Today FanGraphs came out with their early projections for the 2016 season. As is almost always the case with anyone’s statistical projections, there is a lot stuff that doesn’t seem to hew close to human expectations and/or observable reality. Stuff like the World Champion Royals slated to win 79 games or the 78-win Red Sox to be the second best team in the game. Could those things happen? Sure! Anything can happen in baseball. But they’re not necessarily the safest bets. And they’re gonna anger a lot of people, especially Royals fans.
They seem to anger baseball writers a lot too. Each year as soon as the projections come out from FanGraphs or whoever, there is a goodly bit of snark from the ink-stained wretches. “Ha! They have the Royals stinking and the Nationals winning! Silly computers!” says the baseball writer. Never a word, however, for the scores of living breathing “baseball experts” who predicted exactly the same thing last year. Projections are mocked. Predictions — which almost every writer either does on his or her own accord or is elbowed into doing by their editor — are forgotten.
Which isn’t to say I have a lot of use for projections or that I am somehow defending them as superior. I don’t pay too much attention to them and couldn’t begin to do any of my own. I do know enough about them, however, to know that they are not meant to be guesses as to what will actually happen. Rather, they are attempts to approximate what is most likely to happen given variables one can reasonably ascertain and figure.
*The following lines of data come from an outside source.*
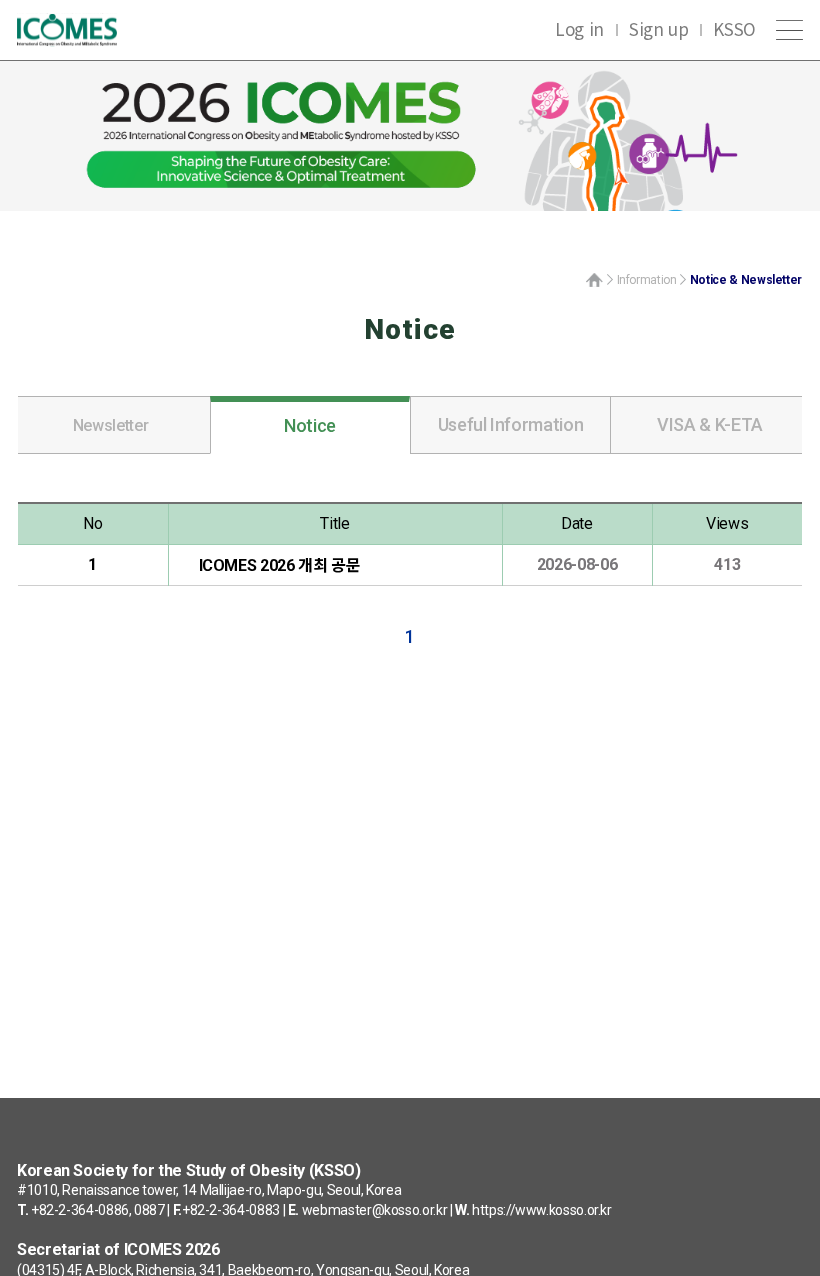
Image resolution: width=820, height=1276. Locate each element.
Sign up (658, 29)
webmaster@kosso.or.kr (374, 1210)
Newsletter (110, 425)
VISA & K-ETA (710, 424)
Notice (310, 425)
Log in (579, 29)
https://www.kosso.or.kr (542, 1210)
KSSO (734, 29)
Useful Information (511, 424)
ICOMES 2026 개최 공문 (280, 566)
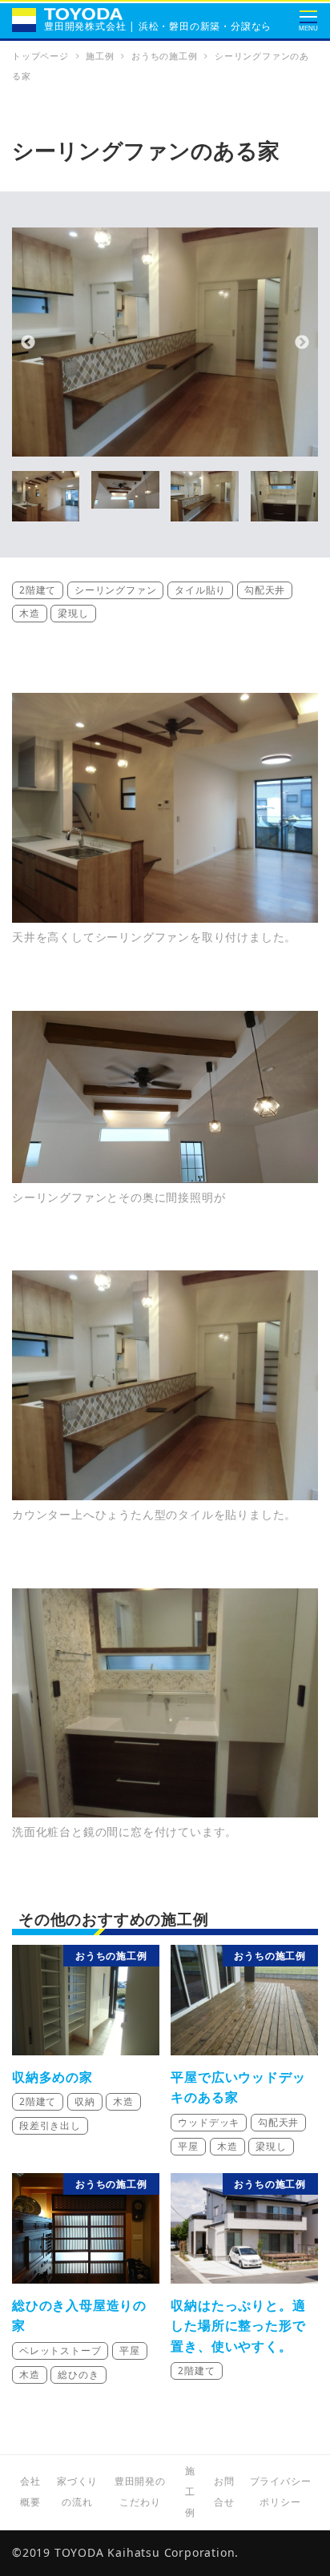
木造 (29, 613)
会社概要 (30, 2491)
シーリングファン (115, 590)
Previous (28, 343)
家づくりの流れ (77, 2491)
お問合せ (224, 2491)
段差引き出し (50, 2125)
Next (302, 343)
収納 (84, 2101)
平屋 (188, 2146)
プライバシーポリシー (281, 2491)
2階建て (37, 590)
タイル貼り (200, 590)
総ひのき (78, 2374)
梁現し (73, 613)
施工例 (190, 2491)
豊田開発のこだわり (140, 2491)
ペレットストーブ (60, 2350)
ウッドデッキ (208, 2122)
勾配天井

They’re a baseline, really, of what might happen before the totally unexpected and unprojectionable crap that happens every year comes into play. All things being equal, Shlabotnik is going to decline this year because he’s older, Oppenheimer is going to improve a bit because he’s no longer a rookie and if we do this to all 25 guys on the roster, we might be able to make some assumptions.
I think maybe the folks who do projections could be clearer about that when they release them. That all things aren’t equal, ever, and that they are just assumptions built on assumptions, subject to the unfolding of actual events. I know they build that into the numbers too, in the form of error rates and whatnot, but maybe the people who produce the articles presenting the projections could do a better job of clearly stating it in human terms as well. Doing so may seem unnecessary for the projectors — I get an image of a research scientist being told to talk to the popular press about his research, which is always kind of awkward — but it might help with popular adoption of projections by those who currently prefer to mock them. Or, at the very least, would make them think twice about mocking given that it’d be more clear then than it is now that they are, in fact, attacking a straw man.
It’s a humility thing, really. A humility which, to their credit, the writerly class has tended toward in recent years when it comes to their predictions. In their heart of hearts I still think that baseball writers consider themselves experts and think that their predictions are better-informed than that of most people, but they no longer act that way publicly when it comes time for predictions. They preface all predictions with self-effacing humor and verbiage in which they 100% acknowledge that they’re going to look foolish in seven months (and if they’re right, they brag anyway), and I think that makes talking about baseball easier. In my own practice I’ve done that for several years now, and I no longer get nearly as much angry “YOU HATE MY TEAM!” responses as I get “man, that’s a reach, but I guess we’ll see!” responses. The former stops conversation. The latter encourages it.
Anyway, the projectors won’t stop projecting. The predictors won’t stop predicting. Neither of them will stop being wrong a lot of the time because sports are random and unexpected things happen. I would just hope that, at some point, we’d stop mocking folks who do projections and stop claiming that anyone has the market cornered on this stuff.